Entries provided —
****
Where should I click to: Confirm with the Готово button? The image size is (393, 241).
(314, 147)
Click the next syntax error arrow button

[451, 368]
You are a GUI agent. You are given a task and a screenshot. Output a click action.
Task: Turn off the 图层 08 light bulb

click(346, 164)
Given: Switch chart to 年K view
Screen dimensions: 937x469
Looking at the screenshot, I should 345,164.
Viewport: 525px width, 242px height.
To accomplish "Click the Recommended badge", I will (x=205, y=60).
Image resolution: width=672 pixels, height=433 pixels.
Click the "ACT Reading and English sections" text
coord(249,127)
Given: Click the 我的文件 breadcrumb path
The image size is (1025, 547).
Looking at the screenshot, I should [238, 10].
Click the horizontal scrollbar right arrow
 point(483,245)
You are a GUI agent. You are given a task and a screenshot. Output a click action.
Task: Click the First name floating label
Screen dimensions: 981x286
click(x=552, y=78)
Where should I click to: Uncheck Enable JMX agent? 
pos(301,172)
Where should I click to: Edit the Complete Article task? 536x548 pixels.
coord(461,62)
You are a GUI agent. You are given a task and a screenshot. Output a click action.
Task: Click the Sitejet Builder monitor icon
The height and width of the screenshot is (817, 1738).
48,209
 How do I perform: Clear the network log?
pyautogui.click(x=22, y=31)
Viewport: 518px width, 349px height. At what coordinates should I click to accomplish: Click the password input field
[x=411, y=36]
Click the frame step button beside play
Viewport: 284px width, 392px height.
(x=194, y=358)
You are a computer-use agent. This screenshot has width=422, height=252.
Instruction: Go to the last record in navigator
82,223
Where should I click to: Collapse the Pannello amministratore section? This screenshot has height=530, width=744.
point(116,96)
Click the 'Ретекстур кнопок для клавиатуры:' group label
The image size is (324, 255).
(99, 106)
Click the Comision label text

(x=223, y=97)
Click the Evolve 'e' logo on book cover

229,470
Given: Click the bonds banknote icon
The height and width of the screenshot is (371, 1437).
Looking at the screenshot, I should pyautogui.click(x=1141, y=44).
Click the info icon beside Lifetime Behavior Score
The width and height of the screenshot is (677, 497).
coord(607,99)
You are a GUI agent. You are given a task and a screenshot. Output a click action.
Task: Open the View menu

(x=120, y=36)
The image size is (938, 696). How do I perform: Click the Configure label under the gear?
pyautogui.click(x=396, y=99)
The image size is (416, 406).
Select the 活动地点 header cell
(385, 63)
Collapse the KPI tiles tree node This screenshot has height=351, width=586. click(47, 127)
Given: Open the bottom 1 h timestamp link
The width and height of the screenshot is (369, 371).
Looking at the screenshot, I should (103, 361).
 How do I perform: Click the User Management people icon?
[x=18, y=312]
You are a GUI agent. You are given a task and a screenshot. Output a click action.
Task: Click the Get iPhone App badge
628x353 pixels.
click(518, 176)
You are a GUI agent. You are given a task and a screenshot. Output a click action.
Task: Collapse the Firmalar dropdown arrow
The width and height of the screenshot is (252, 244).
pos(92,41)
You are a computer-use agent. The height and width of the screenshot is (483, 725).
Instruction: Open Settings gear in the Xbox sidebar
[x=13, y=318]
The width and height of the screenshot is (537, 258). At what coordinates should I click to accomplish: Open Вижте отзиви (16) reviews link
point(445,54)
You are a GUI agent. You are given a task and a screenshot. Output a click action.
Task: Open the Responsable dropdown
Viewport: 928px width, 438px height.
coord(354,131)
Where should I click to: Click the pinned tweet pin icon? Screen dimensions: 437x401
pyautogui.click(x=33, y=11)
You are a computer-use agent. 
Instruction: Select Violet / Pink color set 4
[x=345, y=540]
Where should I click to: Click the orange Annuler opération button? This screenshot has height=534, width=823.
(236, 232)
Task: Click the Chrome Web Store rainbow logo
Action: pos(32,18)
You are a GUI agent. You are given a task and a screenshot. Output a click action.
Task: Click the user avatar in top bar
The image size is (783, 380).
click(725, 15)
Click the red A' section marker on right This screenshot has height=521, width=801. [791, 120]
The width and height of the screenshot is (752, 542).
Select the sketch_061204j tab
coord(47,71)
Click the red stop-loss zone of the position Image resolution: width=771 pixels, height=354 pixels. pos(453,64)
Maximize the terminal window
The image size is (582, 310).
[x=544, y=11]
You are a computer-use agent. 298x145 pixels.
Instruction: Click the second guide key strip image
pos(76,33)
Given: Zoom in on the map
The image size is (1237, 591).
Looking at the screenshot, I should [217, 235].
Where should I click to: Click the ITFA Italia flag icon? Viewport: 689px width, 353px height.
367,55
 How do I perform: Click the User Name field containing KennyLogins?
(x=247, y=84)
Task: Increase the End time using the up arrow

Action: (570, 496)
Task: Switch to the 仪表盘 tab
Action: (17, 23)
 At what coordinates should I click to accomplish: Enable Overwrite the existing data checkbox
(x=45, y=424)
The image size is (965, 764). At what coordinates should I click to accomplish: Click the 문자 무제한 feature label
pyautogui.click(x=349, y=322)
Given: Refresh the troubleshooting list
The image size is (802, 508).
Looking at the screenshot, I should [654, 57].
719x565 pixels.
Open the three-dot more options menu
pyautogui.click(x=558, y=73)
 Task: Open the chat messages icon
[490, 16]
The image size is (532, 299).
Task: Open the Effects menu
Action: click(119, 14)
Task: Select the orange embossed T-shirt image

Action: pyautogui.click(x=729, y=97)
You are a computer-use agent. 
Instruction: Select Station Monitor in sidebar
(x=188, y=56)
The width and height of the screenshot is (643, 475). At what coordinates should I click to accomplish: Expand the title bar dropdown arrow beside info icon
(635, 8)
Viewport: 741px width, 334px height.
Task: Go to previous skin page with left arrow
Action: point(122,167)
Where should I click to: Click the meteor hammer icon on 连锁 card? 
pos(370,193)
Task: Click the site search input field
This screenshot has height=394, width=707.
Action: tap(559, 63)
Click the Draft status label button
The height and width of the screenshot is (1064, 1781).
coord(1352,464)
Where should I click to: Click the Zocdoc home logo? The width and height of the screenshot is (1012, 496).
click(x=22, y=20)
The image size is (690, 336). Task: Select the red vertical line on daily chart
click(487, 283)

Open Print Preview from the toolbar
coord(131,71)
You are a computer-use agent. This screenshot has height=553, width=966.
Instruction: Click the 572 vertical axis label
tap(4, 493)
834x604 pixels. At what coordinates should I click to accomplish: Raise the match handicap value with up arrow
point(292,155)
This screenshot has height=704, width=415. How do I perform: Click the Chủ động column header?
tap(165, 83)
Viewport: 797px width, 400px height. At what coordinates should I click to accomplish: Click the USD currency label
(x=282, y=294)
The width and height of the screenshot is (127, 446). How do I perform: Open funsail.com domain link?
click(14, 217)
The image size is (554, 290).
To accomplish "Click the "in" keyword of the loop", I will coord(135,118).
****
Description of the task — Write out exactly the lines from the line with "Task: Click the site search input field" to the close of the listing above, including both of those lines.

Answer section —
Task: Click the site search input field
This screenshot has height=394, width=707.
Action: tap(559, 63)
Click the Draft status label button
The height and width of the screenshot is (1064, 1781).
coord(1352,464)
Where should I click to: Click the Zocdoc home logo? The width and height of the screenshot is (1012, 496).
click(x=22, y=20)
The image size is (690, 336). Task: Select the red vertical line on daily chart
click(487, 283)

Open Print Preview from the toolbar
coord(131,71)
You are a computer-use agent. This screenshot has height=553, width=966.
Instruction: Click the 572 vertical axis label
tap(4, 493)
834x604 pixels. At what coordinates should I click to accomplish: Raise the match handicap value with up arrow
point(292,155)
This screenshot has height=704, width=415. How do I perform: Click the Chủ động column header?
tap(165, 83)
Viewport: 797px width, 400px height. At what coordinates should I click to accomplish: Click the USD currency label
(x=282, y=294)
The width and height of the screenshot is (127, 446). How do I perform: Open funsail.com domain link?
click(14, 217)
The image size is (554, 290).
To accomplish "Click the "in" keyword of the loop", I will coord(135,118).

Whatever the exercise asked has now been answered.